Recopiez l'extrait depuis « Un programme iconographique » jusqu'à « votre église ? » inclus, en substituant « Sarthe » à « Mayenne ».

### EXTRAIT
===============

Un programme iconographique digne du Moyen Âge
La Fraternité Saint-Vincent-Ferrier, qui vient d’achever son église conventuelle, Notre-Dame du Rosaire, à Chémeré-le-Roi en Mayenne, a décidé de construire un monumental autel historié. Comment ce projet est-il né ? À quoi ressemblera-t-il ?
Richard de Seze a interrogé les Pères responsables du projet pour Monde&Vie (n° 1006, 22 janvier 2022).
Le projet de ce maître-autel était-il prévu dès la construction de votre église ?
Absolument pas. Nous savions qu’il faudrait un jour bâtir un autel, mais sans plus de précision. Il faut reconnaître que nous avons beaucoup tâtonné. Nous avons sollicité plusieurs artistes, qui ont proposé des projets intéressants et de belle qualité. Mais, après réflexion en communauté, le consensus ne se faisait pas. Rien n’emportait vraiment l’adhésion.
Il a fallu que l’église soit entièrement achevée et que nous ayons pu y célébrer la liturgie pendant plusieurs mois pour qu’enfin nous commencions à sentir les lieux et la manière dont nous voulions les organiser. Il faut se souvenir que, pendant plus de trente ans, la communauté avait célébré la liturgie dans les anciens communs, ingénieusement transformés en chapelle : d’un petit volume assez sombre et sans acoustique, nous sommes passés à un grand volume très lumineux, doté d’une longue résonance. Le temps d’adaptation nécessaire explique les premiers tâtonnements.
Qui a déterminé le programme iconographique du retable ?
Le programme iconographique a été commandé par le titre même de notre église conventuelle : Notre-Dame du Rosaire. Tout part de là. Nous savions que nous voulions honorer ce titre. Le “comment” restait à inventer : une image de la donation du Rosaire à saint Dominique et sainte Catherine de Sienne dans l’esprit des confréries du Rosaire qui ont foisonné dans toute l’Europe à partir de la fin du XVe siècle ? L’évocation des grands apôtres du Rosaire (saint Dominique, bienheureux Alain de la Roche, saint Louis-Marie Grignion de Montfort) ? La victoire de Lépante ? Les apparitions mariales de Lourdes ou Fatima ?

===============

### DONNÉES EXTRAITES
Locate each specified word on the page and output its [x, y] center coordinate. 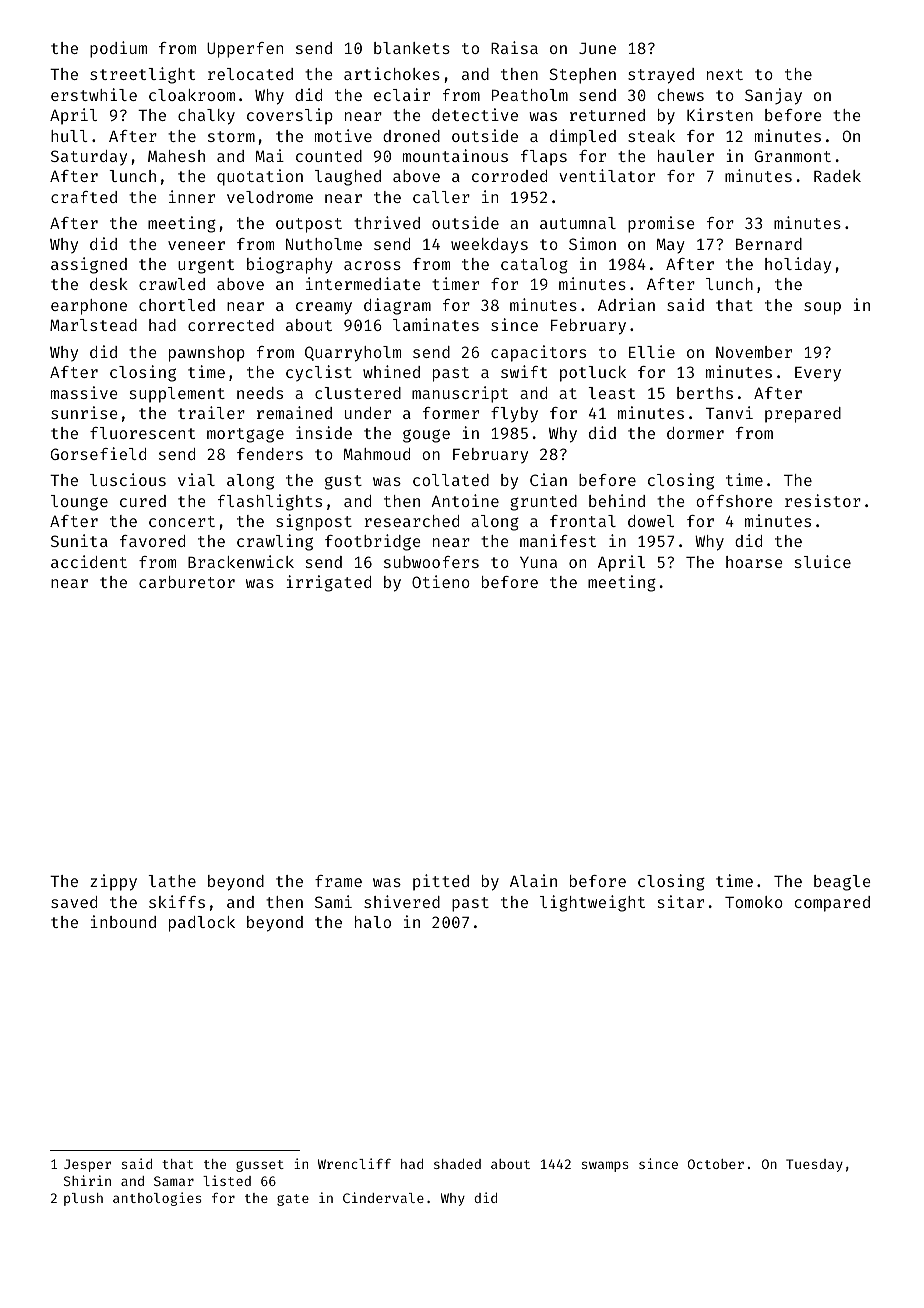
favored [152, 541]
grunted [543, 503]
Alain [533, 880]
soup [822, 308]
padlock [202, 924]
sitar [681, 901]
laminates [436, 324]
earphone [89, 307]
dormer [695, 433]
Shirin [87, 1180]
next [725, 74]
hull [69, 136]
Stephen [582, 76]
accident [89, 561]
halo [373, 922]
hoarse [754, 562]
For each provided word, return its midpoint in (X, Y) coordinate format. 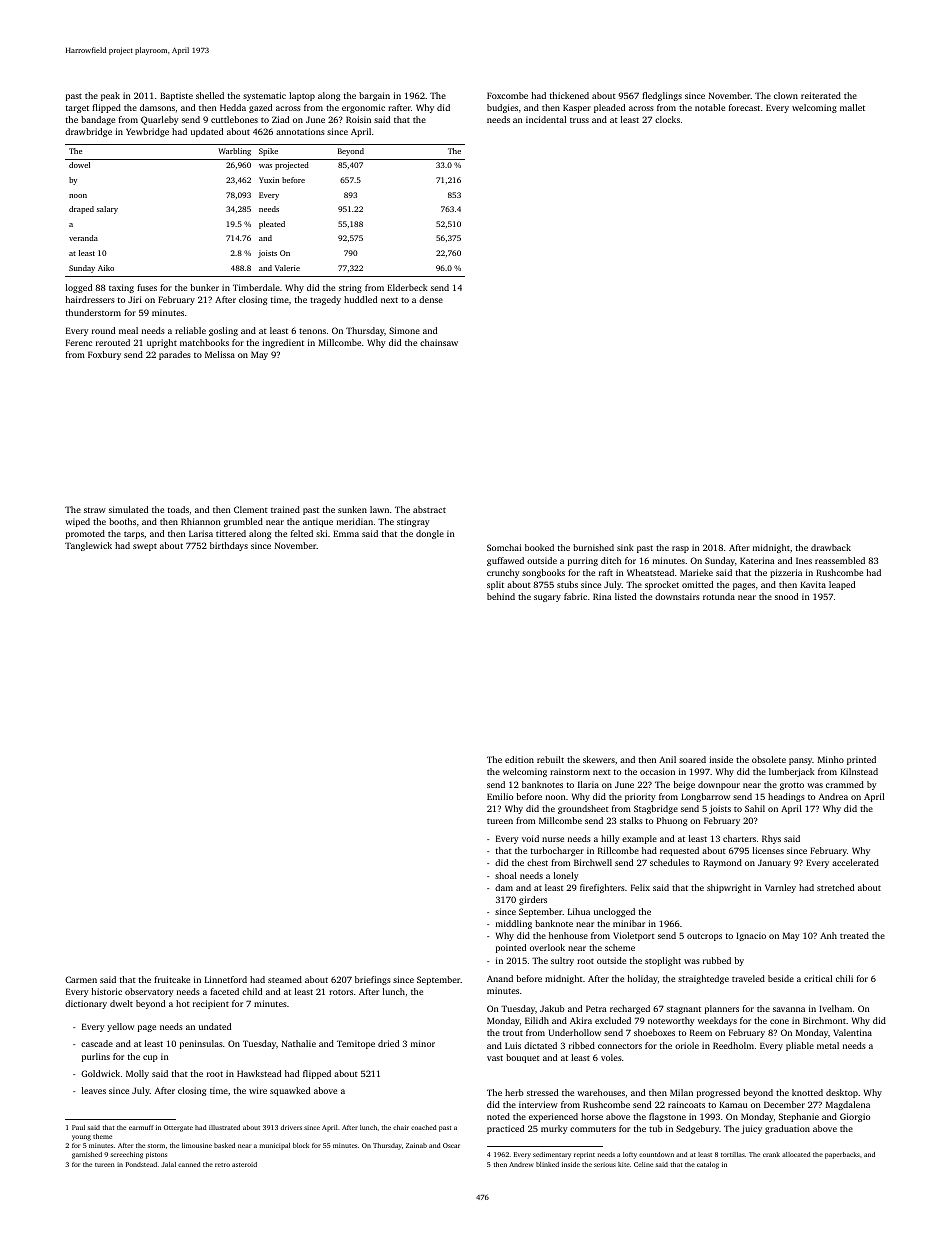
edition (519, 759)
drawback (831, 547)
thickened (569, 95)
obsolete (769, 759)
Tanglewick (88, 546)
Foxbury (104, 355)
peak (110, 96)
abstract (429, 509)
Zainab (416, 1145)
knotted (807, 1092)
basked (224, 1145)
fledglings (662, 96)
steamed (285, 979)
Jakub (552, 1008)
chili (844, 978)
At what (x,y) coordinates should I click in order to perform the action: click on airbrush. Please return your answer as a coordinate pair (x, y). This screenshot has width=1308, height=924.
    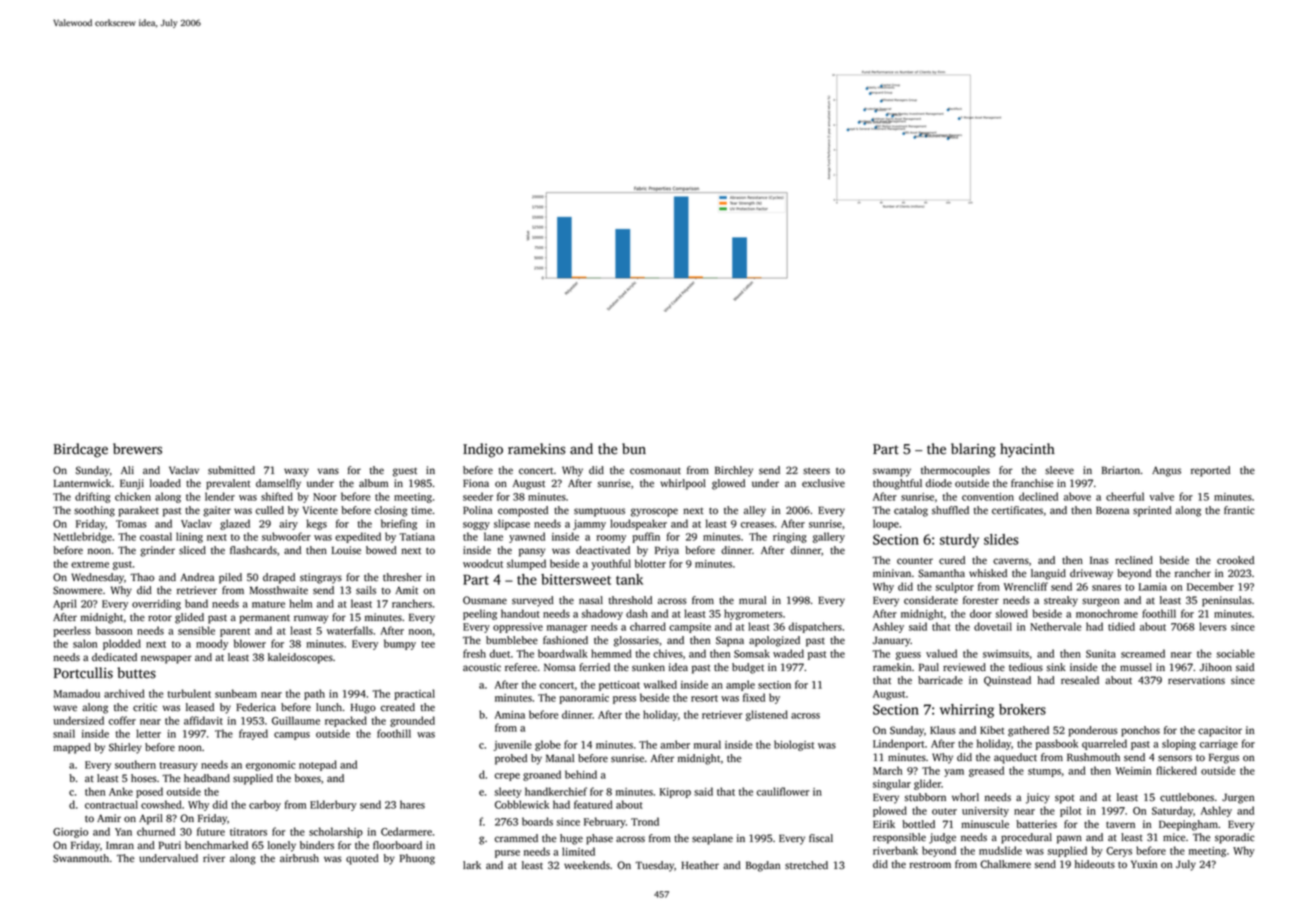
    Looking at the image, I should click on (299, 858).
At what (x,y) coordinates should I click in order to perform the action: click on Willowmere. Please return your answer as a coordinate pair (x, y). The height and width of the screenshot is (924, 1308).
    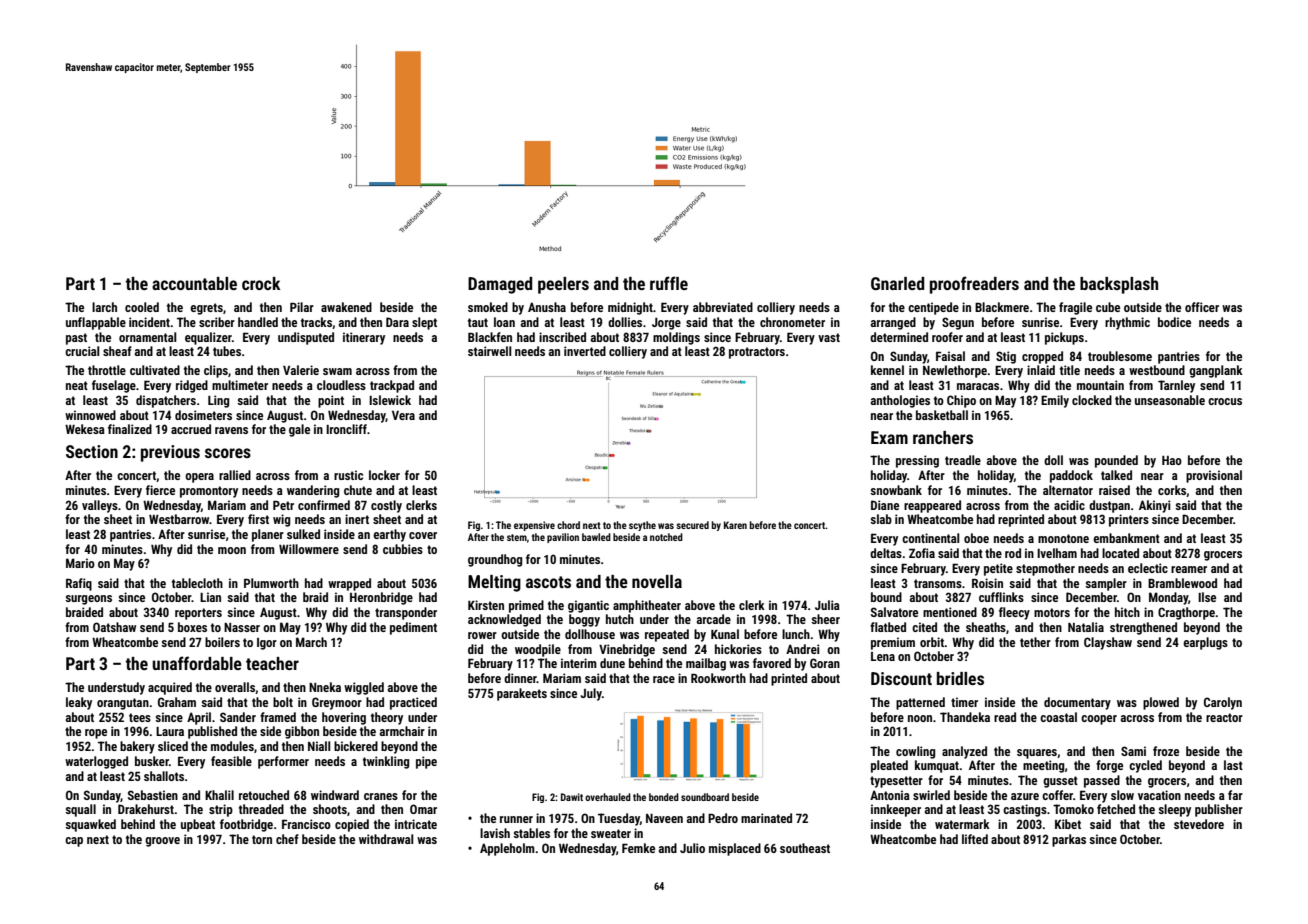
    Looking at the image, I should click on (309, 549).
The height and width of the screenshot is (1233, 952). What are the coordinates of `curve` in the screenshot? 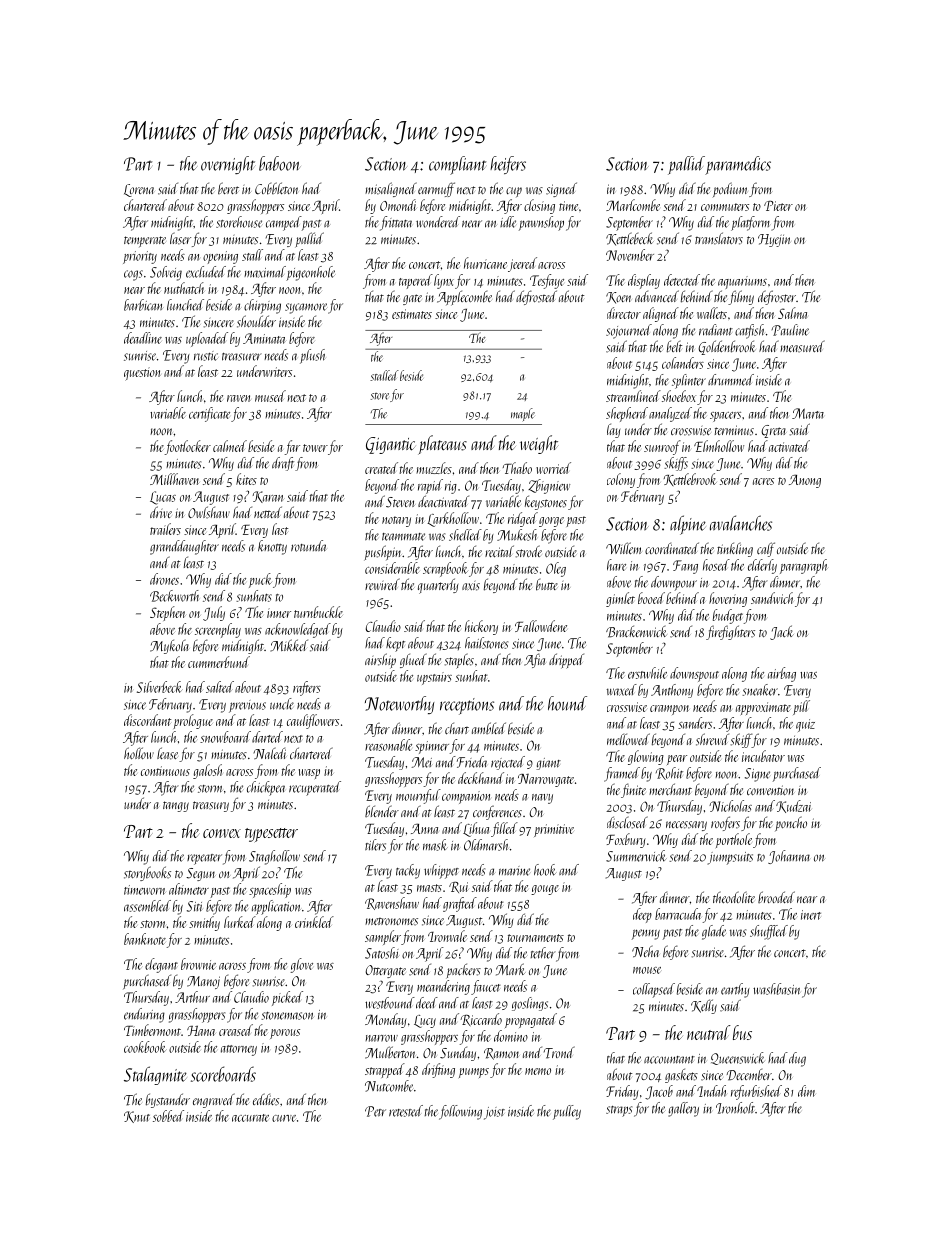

===============

### RÉPONSE RÉDIGÉE
Un programme iconographique digne du Moyen Âge
La Fraternité Saint-Vincent-Ferrier, qui vient d’achever son église conventuelle, Notre-Dame du Rosaire, à Chémeré-le-Roi en Sarthe, a décidé de construire un monumental autel historié. Comment ce projet est-il né ? À quoi ressemblera-t-il ?
Richard de Seze a interrogé les Pères responsables du projet pour Monde&Vie (n° 1006, 22 janvier 2022).
Le projet de ce maître-autel était-il prévu dès la construction de votre église ?